Teague's history in aviation began with Boeing in 1946 when Teague designed the aircraft interior for the Boeing Stratocruiser. The inverted figure-8 double deck fuselage provided 6,600 feet of interior space designed specifically for luxury air travel. The Stratocruiser's interior later inspired the interior cabins of both the Boeing 707 and 747 planes.[10][8][12]

The 707 aircraft model marked a "new flight era" for passengers, with more windows, a passenger service unit, illuminated seat-belt signs, and 1,300 square feet of interior space.[24] Boeing's 747, the world's first wide-body commercial jetliner, which was two and a half times the size of the 707, was used to create the Reagan-era Air Force One in 1988. The Boeing-Teague team's Air-Force One project received tremendous media attention throughout its development as the aircraft designed to transport the US President and White House staff, and included 100 telephones, two fully equipped kitchens, 16 televisions, seven bathrooms, 31 executive sleeper suites, and other extravagant amenities.[25]
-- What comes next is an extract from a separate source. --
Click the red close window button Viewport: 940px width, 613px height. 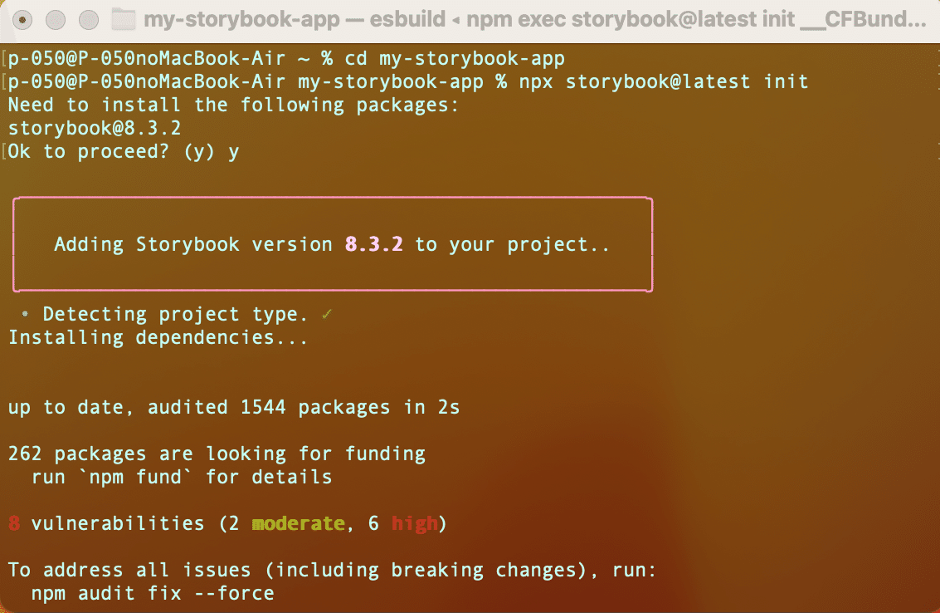tap(22, 20)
In 1997, the team unveiled the Boeing 737 interior and exterior design at the Paris Air Show. Eight years later they would also premier the 777-200LR Worldliner model there, a model that broke distance records during its "Going the Distance" world tour.[26] In January 2012, Boeing announced that the 777 had also set a new record for orders in a single year (2011) at 200.[27] The Boeing-Teague team also developed the Boeing Skyloft Concept in 2005, a first-of-its-kind architectural transformation to create a new level of commercial space in cabin real estate.[28]

The result of a five-year collaboration between Boeing and Teague, the Boeing 787 Dreamliner set new world records for distance and speed during an endurance flight around the world in 2011, the year of the 787's first delivery.[27] Dubbed "The New Plane for the New World," the 787 is considered the most successful commercial airplane launch in aviation history.[28][26]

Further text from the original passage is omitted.